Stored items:

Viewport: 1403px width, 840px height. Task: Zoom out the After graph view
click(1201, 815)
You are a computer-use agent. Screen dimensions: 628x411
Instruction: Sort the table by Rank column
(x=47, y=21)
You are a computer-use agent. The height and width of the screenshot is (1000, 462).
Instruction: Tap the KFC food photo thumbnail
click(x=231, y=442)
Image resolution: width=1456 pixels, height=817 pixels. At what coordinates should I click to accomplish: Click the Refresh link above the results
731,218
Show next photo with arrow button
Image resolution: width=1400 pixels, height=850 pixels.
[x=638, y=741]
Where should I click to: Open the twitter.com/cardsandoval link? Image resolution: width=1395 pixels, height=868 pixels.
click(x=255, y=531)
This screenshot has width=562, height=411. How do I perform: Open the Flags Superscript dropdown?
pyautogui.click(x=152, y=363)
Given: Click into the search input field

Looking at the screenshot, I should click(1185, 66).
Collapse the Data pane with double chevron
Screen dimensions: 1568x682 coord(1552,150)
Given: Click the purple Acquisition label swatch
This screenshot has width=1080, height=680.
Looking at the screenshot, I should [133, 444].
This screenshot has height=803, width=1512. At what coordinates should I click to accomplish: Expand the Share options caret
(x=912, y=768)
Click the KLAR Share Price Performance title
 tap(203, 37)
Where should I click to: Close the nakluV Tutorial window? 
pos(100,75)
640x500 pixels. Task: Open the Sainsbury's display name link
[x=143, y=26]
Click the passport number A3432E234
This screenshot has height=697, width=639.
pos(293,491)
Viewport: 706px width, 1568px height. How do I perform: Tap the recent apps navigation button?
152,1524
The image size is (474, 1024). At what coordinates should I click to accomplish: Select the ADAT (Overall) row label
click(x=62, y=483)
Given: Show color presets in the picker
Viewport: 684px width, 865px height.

■ **What you need to do**
Above are some records; repeat all of them exactly.

■ **Finished task**
Viewport: 1403px width, 840px height. Task: Zoom out the After graph view
click(1201, 815)
You are a computer-use agent. Screen dimensions: 628x411
Instruction: Sort the table by Rank column
(x=47, y=21)
You are a computer-use agent. The height and width of the screenshot is (1000, 462).
Instruction: Tap the KFC food photo thumbnail
click(x=231, y=442)
Image resolution: width=1456 pixels, height=817 pixels. At what coordinates should I click to accomplish: Click the Refresh link above the results
731,218
Show next photo with arrow button
Image resolution: width=1400 pixels, height=850 pixels.
[x=638, y=741]
Where should I click to: Open the twitter.com/cardsandoval link? Image resolution: width=1395 pixels, height=868 pixels.
click(x=255, y=531)
This screenshot has width=562, height=411. How do I perform: Open the Flags Superscript dropdown?
pyautogui.click(x=152, y=363)
Given: Click into the search input field

Looking at the screenshot, I should click(1185, 66).
Collapse the Data pane with double chevron
Screen dimensions: 1568x682 coord(1552,150)
Given: Click the purple Acquisition label swatch
This screenshot has width=1080, height=680.
Looking at the screenshot, I should [133, 444].
This screenshot has height=803, width=1512. At what coordinates should I click to accomplish: Expand the Share options caret
(x=912, y=768)
Click the KLAR Share Price Performance title
 tap(203, 37)
Where should I click to: Close the nakluV Tutorial window? 
pos(100,75)
640x500 pixels. Task: Open the Sainsbury's display name link
[x=143, y=26]
Click the passport number A3432E234
This screenshot has height=697, width=639.
pos(293,491)
Viewport: 706px width, 1568px height. How do I perform: Tap the recent apps navigation button?
152,1524
The image size is (474, 1024). At what coordinates should I click to accomplish: Select the ADAT (Overall) row label
click(x=62, y=483)
Given: Show color presets in the picker
Viewport: 684px width, 865px height.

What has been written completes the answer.